I Paesi più poveri arriveranno per ultimi
Se l’UE, che si è mossa con largo anticipo ed ha firmato contratti per milioni e milioni di dosi di vaccino con le principali aziende farmaceutiche, che affrontando ritardi che rischiano di far slittare di mesi la cosiddetta immunità di gregge, la situazione è peggiore in quei Paesi del Mondo più poveri che possono contare soltanto sulle donazioni dei Paesi più ricchi. Amnesty sostiene che nel 2021 oltre 70 Paesi del Mondo non potranno vaccinare più di una persona su 10. Ed è proprio su questo aspetto che si stanno concentrando gli appelli all’abolizione temporanea della proprietà intellettuale sui brevetti dei vaccini contro il COVID-19.
La posizione della Svizzera è simile a quella dell’UE. La proprietà intellettuale, sostengono le autorità svizzere non sarebbe un ostacolo dal momento che esistono già dei meccanismi, come la licenza obbligatoria, per i Paesi a basso reddito. I meccanismi esistono, è vero, ma allo stato attuale sarebbero tutt’altro che sufficienti garantire un accesso rapido ed equo ai mezzi di lotta al COVID-19.

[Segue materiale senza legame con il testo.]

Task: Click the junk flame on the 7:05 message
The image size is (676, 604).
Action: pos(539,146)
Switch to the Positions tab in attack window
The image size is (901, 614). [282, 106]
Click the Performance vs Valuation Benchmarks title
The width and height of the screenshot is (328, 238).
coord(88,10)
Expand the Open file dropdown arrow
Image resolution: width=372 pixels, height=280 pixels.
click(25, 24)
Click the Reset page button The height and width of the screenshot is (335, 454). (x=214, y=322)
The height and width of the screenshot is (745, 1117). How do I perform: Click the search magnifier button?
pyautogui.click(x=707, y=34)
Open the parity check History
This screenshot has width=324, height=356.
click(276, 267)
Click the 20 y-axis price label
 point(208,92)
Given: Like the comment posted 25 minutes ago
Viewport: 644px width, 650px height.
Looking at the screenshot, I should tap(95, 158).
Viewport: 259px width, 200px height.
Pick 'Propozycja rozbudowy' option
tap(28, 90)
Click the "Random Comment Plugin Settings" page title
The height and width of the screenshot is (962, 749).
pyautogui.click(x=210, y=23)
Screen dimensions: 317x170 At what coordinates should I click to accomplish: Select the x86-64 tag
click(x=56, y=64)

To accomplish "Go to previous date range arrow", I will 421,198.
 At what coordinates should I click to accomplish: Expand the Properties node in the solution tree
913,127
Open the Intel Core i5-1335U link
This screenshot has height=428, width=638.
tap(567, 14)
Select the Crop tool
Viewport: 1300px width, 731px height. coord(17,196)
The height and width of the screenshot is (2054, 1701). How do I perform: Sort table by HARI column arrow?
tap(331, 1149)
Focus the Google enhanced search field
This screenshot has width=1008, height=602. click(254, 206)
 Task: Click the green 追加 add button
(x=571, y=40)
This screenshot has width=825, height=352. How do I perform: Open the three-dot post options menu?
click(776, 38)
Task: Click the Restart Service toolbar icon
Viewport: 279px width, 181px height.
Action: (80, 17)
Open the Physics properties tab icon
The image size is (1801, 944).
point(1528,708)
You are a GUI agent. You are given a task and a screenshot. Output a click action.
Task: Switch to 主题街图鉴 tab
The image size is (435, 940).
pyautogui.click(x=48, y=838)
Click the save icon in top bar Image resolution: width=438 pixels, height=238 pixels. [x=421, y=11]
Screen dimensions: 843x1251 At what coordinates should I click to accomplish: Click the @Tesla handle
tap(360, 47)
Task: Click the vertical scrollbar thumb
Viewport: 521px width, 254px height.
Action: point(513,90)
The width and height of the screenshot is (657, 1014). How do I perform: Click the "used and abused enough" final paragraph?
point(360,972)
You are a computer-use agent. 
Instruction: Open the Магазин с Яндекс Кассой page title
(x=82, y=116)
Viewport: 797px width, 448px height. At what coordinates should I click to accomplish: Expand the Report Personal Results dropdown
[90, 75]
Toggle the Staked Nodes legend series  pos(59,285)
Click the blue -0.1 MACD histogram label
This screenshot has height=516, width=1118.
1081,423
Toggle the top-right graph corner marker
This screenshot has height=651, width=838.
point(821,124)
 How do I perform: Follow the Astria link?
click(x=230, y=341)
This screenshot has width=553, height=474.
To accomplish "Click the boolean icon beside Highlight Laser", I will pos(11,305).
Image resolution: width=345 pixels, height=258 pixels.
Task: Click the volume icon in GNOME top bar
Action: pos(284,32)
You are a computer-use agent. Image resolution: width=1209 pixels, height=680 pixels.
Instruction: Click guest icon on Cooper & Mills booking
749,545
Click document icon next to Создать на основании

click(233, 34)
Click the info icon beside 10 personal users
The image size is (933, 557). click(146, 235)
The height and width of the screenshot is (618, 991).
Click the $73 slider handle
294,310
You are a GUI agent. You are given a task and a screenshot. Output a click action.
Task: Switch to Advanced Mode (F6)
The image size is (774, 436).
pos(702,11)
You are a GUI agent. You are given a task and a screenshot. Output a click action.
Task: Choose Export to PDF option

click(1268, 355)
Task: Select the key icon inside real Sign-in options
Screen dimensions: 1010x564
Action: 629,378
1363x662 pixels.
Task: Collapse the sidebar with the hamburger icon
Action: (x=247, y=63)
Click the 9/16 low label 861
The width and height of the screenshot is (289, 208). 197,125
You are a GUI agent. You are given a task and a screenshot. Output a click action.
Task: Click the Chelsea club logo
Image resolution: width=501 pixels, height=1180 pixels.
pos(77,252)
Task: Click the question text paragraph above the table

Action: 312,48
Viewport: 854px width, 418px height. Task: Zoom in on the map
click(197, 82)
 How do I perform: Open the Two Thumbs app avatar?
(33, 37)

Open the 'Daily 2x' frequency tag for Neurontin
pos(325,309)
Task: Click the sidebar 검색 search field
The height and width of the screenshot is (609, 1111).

Crescono gli appelli per liberare i brevetti dei vaccini
Col passare delle settimane, però, sta crescendo il fronte dei sostenitori di una deroga temporanea ad alcune delle regole fissate dall’Accordo TRIPS. In Italia la supportano il presidente della Fondazione Gimbe Nino Cartabellotta – “I Governi europei non perdano tempo (e denaro) in azioni legali contro Pfizer e AstraZeneca. Piuttosto si (pre)occupino di liberare le licenze dei vaccini contro COVID-19” – e Silvio Garattini dell’Istituto Mario Negri:
Se ci sono ragioni importanti di salute pubblica, gli Stati possono chiedere o pretendere la licenza del farmaco per produrlo in grosse quantità. L’Italia, l’Europa, possono chiederlo. In un momento di grandi difficoltà bisognerebbe avere il coraggio di abolire i brevetti sui farmaci salvavita come i vaccini. E se non facciamo le cose alla svelta, rischiamo che qualche variante non sia più suscettibile al vaccino.
Un appello simile era già stato lanciato lo scorso anno da gruppo di esperti delle Nazioni Unite, convinti che “le regole attualmente in vigore rischiano di avere degli effetti negativi sul prezzo e la disponibilità dei prodotti medici” e in queste ore anche Amnesty International e Public Eye stanno supportando l’appello di oltre 100 Paesi del Mondo in vista della riunione dell’Organizzazione Mondiale del Commercio in programma per il prossimo 4 febbraio. Patrick Durisch, responsabile Politica Salute di Public Eye, spiega:
Questa deroga permetterebbe un importante guadagno di tempo, ma anche una libertà d’azione per moltiplicare la produzione di mezzi di lotta contro il Coronavirus, rispondendo ai bisogni locali o regionali che attualmente sono scoperti. Le restrizioni imposte dall’Accordo TRIPS lo impediscono. Un’impresa locale con il know-how necessario sarebbe autorizzata a produrre test, vaccini o medicamenti senza dover negoziare a lungo per una licenza.
Stessa posizione di Pablo Cruchon di Amnesty in Svizzera, che punta il governo svizzero a supportare questa richiesta di deroga per un periodo limitato di tempo:
Sostenere la deroga temporanea all’Accordo TRIPS è una tappa importante per rispondere agli obblighi degli Stati in materia di diritto alla salute e di diritti umani. I governi hanno l’obbligo di vegliare affinché tutti i paesi condividano i benefici della ricerca scientifica e abbiano accesso ai prodotti e ai trattamenti medici necessari per lottare contro il COVID-19.